Why the Panama Case Still Matters
For years, Panamanian investigators considered two main theories: that the bombing was tied to Colombian drug cartels or that it was a terrorist attack carried out by an extremist Islamic group. The case stalled and was closed, but it never disappeared from public memory because of the nature of the attack and the international profile of the victims.
Passengers on the flight included citizens of Panama, Israel, the United States, and Colombia. The tragedy became one of the country’s most troubling unresolved cases and a reminder of the limits Panama faced at the time in investigating attacks with possible international links.
Investigation Reopened
In August 2019, prosecutors asked the Superior Court to reopen the investigation after then-President Juan Carlos Varela received a letter from Israeli Prime Minister Benjamin Netanyahu in November 2017. In that letter, Netanyahu said Israeli intelligence had confirmed that Hizbulá was behind the attack.
In 2020, the FBI issued a wanted notice for Ali Zaki Jalil as a person who could have information about the bombing.

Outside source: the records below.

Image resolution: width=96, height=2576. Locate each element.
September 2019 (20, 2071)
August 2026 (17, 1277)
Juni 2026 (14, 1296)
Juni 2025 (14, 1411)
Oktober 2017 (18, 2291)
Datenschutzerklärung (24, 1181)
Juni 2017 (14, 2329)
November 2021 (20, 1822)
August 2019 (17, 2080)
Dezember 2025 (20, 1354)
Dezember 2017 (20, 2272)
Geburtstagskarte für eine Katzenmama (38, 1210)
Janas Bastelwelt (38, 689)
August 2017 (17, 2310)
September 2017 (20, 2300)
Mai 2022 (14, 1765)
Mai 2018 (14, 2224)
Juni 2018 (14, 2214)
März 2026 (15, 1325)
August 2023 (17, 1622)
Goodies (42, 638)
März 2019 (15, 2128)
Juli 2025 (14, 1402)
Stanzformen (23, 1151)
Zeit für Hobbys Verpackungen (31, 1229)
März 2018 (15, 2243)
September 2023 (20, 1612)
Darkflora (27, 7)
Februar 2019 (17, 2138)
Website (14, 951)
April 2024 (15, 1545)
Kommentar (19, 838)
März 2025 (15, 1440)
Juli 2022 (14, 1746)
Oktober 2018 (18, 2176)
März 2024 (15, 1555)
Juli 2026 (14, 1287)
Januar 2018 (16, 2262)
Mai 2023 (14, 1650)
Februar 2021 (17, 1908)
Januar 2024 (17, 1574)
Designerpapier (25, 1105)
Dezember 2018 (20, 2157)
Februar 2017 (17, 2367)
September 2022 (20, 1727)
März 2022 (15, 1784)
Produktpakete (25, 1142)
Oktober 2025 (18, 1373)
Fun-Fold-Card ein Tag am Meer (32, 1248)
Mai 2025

The most recent step came on August 22, 2023, when the Superior Court of the First Judicial District authorized the Public Ministry to extend the inquiry until the investigation is exhausted.
Broader Regional Context
Juan Antonio Tejada, who served as first superior prosecutor between 1995 and 2001 and took over after the initial work in Colón, said Panama had little experience with cases of this type and needed international cooperation to move them forward. He noted that Argentina had already been investigating the 1992 bombing of the Israeli embassy in Buenos Aires, which killed 22 people.
Tejada said it is important that Panama’s Public Ministry was allowed to continue investigating until the case is fully exhausted. He added that in both countries, the pain of the victims’ families has lasted for decades.
The Argentine ruling has revived discussion of terror-linked attacks in the region and the long pursuit of accountability in two cases that continue to shape how Panama and Argentina view security, memory, and justice.